» **Material supplied**:
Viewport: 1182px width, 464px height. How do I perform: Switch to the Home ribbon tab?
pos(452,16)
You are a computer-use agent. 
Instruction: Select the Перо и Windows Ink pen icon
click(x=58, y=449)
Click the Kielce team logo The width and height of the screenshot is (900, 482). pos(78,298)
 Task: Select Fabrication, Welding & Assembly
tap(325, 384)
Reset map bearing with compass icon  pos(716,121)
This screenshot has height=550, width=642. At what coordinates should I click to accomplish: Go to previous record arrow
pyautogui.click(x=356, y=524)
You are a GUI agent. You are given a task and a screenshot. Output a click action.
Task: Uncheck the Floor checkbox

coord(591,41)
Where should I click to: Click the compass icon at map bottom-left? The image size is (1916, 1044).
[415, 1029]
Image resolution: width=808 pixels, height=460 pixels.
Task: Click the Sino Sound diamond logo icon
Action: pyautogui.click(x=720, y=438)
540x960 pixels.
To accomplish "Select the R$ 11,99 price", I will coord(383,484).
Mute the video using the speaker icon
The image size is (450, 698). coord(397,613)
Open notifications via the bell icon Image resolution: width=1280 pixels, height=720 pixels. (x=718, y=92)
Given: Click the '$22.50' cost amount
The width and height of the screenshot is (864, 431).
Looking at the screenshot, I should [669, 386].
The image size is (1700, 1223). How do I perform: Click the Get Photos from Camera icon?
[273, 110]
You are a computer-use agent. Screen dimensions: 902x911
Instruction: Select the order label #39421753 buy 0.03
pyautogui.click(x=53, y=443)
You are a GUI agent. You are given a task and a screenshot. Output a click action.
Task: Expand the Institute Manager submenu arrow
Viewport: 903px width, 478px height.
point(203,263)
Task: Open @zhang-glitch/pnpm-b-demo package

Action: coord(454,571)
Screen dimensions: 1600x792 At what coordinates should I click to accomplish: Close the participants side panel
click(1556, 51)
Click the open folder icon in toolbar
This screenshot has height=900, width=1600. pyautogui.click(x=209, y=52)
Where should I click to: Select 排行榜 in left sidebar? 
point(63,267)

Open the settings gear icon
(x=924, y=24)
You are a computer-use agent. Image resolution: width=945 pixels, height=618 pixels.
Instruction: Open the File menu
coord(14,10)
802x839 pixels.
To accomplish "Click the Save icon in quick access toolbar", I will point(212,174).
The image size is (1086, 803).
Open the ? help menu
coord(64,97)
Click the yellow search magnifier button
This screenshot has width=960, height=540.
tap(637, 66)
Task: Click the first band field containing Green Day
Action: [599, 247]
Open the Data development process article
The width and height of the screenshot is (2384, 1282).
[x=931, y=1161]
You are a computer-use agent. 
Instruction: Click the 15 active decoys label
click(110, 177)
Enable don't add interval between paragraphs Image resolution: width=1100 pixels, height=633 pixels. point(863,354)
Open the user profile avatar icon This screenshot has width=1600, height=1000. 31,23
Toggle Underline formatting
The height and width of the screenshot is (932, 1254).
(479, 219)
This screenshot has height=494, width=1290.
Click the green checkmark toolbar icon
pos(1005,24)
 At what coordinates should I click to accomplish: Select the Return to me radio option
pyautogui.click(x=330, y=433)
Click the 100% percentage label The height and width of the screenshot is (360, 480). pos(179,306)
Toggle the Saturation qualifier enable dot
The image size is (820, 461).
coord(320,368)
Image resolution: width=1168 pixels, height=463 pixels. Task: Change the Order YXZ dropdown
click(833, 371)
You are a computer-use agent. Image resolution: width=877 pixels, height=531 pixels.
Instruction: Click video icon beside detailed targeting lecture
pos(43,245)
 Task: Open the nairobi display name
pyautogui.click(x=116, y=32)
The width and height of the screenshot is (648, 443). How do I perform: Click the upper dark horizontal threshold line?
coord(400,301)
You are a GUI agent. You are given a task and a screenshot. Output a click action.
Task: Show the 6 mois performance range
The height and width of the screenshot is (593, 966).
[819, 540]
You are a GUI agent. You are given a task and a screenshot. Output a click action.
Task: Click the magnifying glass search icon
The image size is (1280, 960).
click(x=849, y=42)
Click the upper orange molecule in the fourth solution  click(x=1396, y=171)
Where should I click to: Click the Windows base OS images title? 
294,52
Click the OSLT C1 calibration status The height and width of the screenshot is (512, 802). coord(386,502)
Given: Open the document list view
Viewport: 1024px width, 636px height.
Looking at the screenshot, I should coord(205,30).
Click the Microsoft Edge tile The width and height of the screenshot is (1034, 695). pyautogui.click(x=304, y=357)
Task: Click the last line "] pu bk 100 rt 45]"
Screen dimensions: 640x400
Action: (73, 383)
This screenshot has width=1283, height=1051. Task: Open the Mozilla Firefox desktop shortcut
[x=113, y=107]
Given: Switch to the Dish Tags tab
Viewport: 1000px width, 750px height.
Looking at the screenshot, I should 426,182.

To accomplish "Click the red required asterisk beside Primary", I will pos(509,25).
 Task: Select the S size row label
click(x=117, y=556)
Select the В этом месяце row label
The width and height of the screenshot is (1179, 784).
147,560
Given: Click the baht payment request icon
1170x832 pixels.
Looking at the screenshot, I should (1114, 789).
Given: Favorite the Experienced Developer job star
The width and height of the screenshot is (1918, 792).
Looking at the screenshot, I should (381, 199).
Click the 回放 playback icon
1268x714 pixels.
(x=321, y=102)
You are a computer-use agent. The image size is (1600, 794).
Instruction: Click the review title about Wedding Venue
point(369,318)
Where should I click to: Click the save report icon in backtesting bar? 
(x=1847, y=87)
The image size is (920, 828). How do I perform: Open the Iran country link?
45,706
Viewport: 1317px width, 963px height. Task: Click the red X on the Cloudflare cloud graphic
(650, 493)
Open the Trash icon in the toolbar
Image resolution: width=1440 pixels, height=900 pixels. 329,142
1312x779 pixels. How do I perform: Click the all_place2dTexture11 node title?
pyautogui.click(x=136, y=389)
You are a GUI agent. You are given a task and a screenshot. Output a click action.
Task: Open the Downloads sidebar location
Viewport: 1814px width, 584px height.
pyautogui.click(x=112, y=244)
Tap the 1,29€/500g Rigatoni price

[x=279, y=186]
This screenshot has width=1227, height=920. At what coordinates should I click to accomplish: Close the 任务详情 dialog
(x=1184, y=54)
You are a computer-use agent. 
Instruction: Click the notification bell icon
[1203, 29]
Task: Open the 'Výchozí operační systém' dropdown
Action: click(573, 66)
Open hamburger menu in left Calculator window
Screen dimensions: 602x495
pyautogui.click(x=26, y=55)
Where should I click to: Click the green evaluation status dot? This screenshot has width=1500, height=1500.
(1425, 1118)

» **Work item**: Check each line of the material for "Toggle". Copy the ones that have it.

» **Completed exercise**:
Toggle Underline formatting
Toggle the Saturation qualifier enable dot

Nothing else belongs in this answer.